3) We should recognize the spiritual power of music when it includes words.
Art is skill infused by the expression of one's soul, and that is clearest when art uses words. The word is charged with truth value. We shouldn't lightly listen to lyrical music. Perhaps this relates to why listening to Christian music is a surprising indicator of whether an adolescent will profess faith as an adult.
4) We should like music because we like it.
Keeping in mind that some music takes time to appreciate, we still shouldn't kid ourselves about our tastes. I don't know how many times, as a young'n, I listened to certain albums just because they were there and they were popular. Now I see that I only liked one or two songs on many of those records. But there were other albums I listened to again and again and again because I loved them.

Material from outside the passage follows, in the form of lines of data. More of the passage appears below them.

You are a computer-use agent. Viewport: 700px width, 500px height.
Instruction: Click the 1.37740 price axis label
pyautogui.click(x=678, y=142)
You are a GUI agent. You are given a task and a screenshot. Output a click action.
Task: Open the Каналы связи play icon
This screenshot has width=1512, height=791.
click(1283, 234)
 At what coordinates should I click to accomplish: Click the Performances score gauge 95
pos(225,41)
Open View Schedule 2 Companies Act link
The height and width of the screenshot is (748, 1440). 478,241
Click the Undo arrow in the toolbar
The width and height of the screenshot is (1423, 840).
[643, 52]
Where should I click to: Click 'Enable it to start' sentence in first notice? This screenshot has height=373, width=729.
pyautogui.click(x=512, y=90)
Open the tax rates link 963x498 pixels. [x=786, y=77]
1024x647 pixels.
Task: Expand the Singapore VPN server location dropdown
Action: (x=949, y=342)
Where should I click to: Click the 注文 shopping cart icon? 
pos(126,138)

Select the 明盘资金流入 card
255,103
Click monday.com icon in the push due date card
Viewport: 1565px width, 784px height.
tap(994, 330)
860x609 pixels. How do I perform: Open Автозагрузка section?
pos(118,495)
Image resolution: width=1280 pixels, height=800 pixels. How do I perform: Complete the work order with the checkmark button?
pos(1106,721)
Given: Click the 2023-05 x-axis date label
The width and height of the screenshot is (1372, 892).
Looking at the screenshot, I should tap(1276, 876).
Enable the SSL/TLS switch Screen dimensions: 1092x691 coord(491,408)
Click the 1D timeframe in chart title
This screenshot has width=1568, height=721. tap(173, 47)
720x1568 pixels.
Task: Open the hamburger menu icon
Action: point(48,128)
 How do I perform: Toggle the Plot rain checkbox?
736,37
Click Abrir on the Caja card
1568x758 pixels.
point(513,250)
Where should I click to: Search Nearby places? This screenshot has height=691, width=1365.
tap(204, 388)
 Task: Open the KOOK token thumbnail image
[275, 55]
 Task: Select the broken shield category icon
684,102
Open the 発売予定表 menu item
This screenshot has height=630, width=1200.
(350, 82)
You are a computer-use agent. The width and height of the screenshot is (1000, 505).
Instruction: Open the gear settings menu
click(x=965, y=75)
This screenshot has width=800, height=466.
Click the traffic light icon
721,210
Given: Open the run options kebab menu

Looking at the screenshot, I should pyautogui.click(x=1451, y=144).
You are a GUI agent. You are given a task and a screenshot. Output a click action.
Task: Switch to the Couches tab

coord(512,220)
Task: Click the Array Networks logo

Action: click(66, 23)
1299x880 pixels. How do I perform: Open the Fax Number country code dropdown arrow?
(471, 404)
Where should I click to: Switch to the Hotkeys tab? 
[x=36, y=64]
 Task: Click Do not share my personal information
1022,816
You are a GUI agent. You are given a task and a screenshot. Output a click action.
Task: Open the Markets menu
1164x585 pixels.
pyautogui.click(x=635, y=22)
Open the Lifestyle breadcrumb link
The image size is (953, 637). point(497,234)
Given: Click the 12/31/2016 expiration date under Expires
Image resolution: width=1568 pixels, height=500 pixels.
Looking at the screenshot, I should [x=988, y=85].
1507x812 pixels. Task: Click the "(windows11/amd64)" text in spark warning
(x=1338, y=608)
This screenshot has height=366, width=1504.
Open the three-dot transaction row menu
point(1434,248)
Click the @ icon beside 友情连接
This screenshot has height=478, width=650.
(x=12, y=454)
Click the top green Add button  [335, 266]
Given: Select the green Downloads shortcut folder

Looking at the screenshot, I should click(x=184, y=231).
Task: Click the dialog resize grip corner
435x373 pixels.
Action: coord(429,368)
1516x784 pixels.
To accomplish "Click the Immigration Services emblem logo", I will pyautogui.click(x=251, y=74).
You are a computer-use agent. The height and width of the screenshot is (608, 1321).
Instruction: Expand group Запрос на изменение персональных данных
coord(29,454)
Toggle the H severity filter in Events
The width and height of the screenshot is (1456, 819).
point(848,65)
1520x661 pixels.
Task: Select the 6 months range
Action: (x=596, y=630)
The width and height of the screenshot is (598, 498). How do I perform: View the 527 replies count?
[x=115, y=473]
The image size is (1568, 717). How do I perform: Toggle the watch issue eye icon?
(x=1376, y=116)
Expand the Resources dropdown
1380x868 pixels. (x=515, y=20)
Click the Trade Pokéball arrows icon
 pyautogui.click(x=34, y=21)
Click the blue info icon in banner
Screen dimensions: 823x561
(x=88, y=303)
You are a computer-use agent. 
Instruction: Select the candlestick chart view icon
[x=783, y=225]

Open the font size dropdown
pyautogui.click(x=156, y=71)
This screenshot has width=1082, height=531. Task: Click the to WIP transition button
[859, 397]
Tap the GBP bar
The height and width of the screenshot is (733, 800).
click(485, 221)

Between the ages of 10 and 12 my most loved albums were Take Me to Your Leader by the Newsboys and Switchfoot's The Legend of Chin. I don't listen to the Newsboys or Switchfoot's newest albums today, but the energy in their early music resonated with the energy I felt. It was good for my musical development to soak it in.
I played "Breakfast" by the Newsboys for a piano recital at age, oh, eleven? Yeah, I was the brunette in the pink floral dress pounding away power chords and octaves for the
captivated captive audience. The chorus used a 3-against-2 rhythmic pattern that wasn't going to show up in my John Thompson piano course anytime soon. Internalizing the syncopated rhythm and chord progression helped make me a bolder musician. I didn't know that at the time - I just loved banging on the song.
Today I am picky about what I listen to. I could give some reasons why, but in the end I'd basically be saying, "I don't like the music because I don't like it." You might like it, and that's all right.